TASK: What you should copy is the line containing "The height and width of the screenshot is (275, 775)." and all lines after it in the entries below, exactly and without anything added.

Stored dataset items
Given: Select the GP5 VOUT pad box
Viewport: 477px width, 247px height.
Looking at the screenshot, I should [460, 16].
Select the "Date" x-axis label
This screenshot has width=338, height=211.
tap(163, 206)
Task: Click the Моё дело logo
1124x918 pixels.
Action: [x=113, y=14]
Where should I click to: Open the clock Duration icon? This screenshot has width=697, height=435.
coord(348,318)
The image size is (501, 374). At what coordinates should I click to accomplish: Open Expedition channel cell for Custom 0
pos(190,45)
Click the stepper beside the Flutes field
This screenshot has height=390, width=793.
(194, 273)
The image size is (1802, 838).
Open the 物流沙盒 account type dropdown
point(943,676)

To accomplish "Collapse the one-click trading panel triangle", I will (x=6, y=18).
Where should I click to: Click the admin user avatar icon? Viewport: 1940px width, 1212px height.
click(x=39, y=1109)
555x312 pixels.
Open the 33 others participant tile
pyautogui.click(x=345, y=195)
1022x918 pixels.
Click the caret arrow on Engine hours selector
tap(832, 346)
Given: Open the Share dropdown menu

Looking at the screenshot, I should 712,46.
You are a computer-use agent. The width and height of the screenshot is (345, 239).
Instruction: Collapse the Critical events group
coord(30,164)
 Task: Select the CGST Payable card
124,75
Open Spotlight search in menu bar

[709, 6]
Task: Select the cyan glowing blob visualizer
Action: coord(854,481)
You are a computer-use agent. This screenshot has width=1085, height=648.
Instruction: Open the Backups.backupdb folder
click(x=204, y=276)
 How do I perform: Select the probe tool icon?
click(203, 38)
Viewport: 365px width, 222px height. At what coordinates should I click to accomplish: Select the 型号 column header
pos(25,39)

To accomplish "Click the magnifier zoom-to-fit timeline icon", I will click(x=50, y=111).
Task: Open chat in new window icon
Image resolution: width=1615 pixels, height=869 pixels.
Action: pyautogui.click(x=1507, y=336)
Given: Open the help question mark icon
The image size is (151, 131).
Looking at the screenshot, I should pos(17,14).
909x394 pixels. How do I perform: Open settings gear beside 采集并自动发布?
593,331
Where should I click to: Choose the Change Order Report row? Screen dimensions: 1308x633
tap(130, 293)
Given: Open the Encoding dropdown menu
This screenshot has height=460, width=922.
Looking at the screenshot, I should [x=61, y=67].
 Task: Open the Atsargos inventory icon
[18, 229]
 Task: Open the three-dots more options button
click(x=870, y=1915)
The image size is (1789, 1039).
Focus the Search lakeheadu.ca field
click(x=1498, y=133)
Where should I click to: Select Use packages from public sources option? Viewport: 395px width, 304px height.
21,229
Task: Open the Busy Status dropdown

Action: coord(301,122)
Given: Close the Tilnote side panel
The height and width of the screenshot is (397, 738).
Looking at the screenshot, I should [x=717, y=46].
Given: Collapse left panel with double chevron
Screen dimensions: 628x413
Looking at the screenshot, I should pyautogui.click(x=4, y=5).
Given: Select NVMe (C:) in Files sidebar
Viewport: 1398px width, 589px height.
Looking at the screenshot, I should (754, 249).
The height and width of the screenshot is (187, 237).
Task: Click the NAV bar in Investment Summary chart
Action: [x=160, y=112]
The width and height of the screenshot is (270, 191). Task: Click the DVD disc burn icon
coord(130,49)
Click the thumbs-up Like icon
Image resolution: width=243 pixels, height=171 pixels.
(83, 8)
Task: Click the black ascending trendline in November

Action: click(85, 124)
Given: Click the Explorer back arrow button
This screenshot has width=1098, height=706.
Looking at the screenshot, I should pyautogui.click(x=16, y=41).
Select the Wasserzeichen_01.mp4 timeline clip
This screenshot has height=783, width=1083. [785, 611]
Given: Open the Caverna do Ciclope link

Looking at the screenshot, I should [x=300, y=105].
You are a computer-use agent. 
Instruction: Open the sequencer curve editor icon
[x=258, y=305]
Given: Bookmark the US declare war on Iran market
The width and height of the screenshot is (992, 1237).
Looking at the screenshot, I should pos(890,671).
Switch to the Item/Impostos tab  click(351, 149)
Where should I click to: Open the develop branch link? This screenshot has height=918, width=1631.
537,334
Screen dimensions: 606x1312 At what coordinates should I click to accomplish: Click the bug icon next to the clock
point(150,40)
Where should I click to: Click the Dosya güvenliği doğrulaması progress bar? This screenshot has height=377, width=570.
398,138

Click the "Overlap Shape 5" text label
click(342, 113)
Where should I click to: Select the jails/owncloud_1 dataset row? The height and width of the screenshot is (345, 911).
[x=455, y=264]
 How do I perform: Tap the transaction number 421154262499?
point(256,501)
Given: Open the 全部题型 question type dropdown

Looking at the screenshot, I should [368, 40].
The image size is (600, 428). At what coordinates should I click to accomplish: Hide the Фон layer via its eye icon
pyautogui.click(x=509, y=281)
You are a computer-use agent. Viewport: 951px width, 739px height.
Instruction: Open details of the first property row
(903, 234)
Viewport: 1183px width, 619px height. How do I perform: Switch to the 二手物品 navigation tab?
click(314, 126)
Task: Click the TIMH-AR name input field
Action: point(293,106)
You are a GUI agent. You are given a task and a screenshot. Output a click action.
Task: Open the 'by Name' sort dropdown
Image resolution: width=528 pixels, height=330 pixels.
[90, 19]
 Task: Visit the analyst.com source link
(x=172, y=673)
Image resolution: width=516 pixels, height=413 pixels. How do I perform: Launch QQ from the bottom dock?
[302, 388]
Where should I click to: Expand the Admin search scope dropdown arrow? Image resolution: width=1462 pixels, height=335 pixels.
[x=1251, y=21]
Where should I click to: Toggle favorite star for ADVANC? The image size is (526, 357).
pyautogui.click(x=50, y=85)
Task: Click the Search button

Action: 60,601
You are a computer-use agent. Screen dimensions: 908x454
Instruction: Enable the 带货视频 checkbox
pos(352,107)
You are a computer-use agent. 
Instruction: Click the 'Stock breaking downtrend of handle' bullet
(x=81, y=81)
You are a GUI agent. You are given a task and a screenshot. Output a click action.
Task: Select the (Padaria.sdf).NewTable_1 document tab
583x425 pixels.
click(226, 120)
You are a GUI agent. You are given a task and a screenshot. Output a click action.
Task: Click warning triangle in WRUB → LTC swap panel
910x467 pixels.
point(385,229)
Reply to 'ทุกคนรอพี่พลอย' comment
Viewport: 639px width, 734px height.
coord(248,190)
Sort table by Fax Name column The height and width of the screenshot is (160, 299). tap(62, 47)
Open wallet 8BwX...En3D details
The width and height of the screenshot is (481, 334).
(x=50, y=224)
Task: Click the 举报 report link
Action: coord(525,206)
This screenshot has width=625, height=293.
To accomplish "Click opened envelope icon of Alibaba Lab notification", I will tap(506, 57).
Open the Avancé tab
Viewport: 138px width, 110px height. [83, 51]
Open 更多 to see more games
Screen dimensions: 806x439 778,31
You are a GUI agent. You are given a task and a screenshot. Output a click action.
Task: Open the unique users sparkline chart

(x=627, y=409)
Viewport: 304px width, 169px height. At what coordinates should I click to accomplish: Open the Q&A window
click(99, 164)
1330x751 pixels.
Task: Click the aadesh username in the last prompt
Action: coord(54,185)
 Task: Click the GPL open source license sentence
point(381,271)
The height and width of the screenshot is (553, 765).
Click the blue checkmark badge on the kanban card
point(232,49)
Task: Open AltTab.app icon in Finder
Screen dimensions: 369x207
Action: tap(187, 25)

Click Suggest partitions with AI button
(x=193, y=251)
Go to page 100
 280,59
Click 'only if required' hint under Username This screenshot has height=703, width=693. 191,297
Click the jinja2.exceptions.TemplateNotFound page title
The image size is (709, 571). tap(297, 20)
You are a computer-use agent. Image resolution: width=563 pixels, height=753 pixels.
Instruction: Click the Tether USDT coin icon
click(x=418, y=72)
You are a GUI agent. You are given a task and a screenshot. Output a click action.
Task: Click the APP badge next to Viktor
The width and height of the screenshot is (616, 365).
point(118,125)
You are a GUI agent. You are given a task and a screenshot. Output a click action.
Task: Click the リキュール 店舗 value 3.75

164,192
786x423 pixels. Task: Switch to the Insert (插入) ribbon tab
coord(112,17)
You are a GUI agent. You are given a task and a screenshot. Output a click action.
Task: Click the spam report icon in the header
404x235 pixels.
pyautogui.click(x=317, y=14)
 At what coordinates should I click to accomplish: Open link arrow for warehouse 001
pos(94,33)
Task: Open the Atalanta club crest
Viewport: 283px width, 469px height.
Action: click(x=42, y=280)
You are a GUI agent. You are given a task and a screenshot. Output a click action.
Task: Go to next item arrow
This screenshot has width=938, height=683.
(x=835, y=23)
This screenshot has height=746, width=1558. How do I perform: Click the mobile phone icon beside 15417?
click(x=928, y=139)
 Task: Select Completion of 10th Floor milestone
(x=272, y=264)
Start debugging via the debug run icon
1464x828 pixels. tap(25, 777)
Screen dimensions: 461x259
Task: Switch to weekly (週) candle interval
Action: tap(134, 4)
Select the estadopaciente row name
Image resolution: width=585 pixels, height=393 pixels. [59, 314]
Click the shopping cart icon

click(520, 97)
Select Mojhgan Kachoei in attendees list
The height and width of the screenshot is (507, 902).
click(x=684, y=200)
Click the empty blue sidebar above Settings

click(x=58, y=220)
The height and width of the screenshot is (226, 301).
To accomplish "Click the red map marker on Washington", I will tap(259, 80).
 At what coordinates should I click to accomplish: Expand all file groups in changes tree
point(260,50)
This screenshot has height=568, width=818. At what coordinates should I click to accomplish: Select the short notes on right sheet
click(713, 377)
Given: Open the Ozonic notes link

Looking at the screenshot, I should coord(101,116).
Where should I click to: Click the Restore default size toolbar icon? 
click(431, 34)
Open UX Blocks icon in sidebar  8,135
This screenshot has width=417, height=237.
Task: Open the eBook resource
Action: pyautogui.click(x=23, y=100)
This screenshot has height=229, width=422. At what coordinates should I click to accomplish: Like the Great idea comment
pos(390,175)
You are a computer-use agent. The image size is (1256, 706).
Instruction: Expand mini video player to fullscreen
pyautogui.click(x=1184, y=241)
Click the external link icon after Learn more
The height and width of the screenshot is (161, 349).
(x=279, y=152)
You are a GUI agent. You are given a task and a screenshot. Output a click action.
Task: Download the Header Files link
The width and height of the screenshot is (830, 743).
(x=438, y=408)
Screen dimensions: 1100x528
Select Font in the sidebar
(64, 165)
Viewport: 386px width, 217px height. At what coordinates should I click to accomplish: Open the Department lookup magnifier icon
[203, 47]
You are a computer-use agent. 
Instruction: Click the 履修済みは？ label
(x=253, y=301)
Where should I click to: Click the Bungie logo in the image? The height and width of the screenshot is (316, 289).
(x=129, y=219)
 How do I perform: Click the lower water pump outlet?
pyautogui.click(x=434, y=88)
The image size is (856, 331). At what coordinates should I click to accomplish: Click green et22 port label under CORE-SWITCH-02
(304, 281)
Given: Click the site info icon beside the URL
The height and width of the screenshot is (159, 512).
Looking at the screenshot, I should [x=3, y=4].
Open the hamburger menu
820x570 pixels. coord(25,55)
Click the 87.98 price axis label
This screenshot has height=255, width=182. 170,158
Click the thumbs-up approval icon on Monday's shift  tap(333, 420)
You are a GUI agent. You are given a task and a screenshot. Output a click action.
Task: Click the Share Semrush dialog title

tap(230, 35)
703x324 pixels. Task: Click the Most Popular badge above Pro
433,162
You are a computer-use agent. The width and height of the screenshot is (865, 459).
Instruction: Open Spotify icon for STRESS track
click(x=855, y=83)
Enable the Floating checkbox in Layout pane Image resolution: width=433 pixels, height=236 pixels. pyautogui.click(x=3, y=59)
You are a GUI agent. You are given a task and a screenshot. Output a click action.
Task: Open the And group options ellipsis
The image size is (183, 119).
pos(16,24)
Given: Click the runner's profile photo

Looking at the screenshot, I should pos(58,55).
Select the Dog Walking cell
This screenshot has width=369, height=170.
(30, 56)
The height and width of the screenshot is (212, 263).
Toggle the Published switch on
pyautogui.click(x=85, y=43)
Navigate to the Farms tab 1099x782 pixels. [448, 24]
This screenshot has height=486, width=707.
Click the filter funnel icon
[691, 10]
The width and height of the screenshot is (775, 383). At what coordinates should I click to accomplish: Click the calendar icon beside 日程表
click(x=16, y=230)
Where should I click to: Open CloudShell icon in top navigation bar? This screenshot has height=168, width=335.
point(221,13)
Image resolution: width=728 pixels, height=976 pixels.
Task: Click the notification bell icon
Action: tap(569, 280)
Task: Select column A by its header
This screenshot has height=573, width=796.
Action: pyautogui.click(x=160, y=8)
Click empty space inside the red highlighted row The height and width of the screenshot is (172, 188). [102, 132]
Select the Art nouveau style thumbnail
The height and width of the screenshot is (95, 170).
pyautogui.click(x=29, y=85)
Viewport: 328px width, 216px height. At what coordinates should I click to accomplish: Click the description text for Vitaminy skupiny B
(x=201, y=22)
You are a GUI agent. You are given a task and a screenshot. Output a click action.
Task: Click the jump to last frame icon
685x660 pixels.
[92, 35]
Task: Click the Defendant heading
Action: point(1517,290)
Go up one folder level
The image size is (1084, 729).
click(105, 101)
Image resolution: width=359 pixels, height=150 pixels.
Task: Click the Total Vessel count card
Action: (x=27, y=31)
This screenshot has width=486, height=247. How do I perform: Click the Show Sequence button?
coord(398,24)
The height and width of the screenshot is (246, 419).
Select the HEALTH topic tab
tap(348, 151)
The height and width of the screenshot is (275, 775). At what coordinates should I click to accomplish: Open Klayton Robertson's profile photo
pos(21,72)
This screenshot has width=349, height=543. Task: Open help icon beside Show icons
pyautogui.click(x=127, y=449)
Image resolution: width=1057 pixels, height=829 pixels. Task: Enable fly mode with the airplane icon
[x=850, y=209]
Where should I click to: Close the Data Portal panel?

RESPONSE TO THE TASK:
The height and width of the screenshot is (275, 775). At what coordinates should I click to accomplish: Open Klayton Robertson's profile photo
pos(21,72)
This screenshot has width=349, height=543. Task: Open help icon beside Show icons
pyautogui.click(x=127, y=449)
Image resolution: width=1057 pixels, height=829 pixels. Task: Enable fly mode with the airplane icon
[x=850, y=209]
Where should I click to: Close the Data Portal panel?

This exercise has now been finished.